Mortgage Rates Down This Week Amid Concerns Over Labor Market

Residential News » Residential Real Estate Edition | By Michael Gerrity | July 10, 2009 8:00 AM ET



(News Source: Freddie Mac)

(MCLEAN, VA) -- Freddie Mac (NYSE:FRE) today released the results of its Primary Mortgage Market Survey (PMMS) in which the 30-year fixed-rate mortgage (FRM) averaged 5.20 percent with an average 0.7 point for the week ending July 9, 2009, down from last week when it averaged 5.32 percent. Last year at this time, the 30-year FRM averaged 6.37 percent.

The 15-year FRM this week averaged 4.69 percent with an average 0.7 point, down from last week when it averaged 4.77 percent. A year ago at this time, the 15-year FRM averaged 5.91 percent.

Five-year Treasury-indexed hybrid adjustable-rate mortgages (ARMs) averaged 4.82 percent this week, with an average 0.6 point, down from last week when it averaged 4.88 percent. A year ago, the 5-year ARM averaged 5.82 percent.

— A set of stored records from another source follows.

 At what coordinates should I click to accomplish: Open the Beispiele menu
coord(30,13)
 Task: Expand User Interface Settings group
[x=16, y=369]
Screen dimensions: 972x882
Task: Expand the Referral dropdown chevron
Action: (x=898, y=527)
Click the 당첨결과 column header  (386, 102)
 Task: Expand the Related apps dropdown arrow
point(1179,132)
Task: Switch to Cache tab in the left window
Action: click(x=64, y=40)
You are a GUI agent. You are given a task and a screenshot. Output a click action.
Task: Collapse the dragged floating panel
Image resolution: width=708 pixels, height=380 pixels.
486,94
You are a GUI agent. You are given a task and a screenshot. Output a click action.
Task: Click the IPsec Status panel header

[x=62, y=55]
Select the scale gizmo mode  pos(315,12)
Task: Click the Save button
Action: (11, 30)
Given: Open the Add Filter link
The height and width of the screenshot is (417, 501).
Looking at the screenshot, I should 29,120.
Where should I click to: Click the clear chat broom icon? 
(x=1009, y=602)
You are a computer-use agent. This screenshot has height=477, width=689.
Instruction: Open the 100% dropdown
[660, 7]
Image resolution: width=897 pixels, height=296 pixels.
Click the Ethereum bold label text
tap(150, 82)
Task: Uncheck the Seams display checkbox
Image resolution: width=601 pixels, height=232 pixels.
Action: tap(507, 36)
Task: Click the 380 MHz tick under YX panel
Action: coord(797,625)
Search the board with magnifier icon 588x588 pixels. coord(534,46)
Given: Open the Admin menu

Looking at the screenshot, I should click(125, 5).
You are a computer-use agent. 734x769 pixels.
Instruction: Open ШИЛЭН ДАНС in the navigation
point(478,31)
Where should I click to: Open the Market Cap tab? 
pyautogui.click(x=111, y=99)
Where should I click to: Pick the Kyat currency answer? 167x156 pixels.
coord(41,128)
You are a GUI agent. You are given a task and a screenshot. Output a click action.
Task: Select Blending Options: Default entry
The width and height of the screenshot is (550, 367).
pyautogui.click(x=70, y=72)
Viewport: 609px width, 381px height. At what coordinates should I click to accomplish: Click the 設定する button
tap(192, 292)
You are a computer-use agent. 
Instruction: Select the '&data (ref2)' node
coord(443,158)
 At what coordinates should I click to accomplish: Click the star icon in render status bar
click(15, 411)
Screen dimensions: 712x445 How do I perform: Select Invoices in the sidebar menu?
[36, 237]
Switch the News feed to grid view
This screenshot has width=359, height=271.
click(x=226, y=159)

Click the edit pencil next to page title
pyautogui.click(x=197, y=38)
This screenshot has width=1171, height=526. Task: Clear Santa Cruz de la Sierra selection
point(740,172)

One-year Treasury-indexed ARMs averaged 4.82 percent this week with an average 0.6 point, down from last week when it averaged 4.94 percent. At this time last year, the 1-year ARM averaged 5.17 percent.

"Interest rates for 30-year fixed-rate mortgages fell for the second week in a row to the lowest level in six weeks amid market concerns over a weakening labor market," said Frank Nothaft, Freddie Mac vice president and chief economist. "The economy lost 467,000 jobs in June, more than the market consensus, and the unemployment rate rose to 9.5 percent, the highest since August 1983. Moreover, hourly employee wages increased at an annual rate of 0.7 percent on average in the second quarter of 2009, the smallest gain since records began in 1964.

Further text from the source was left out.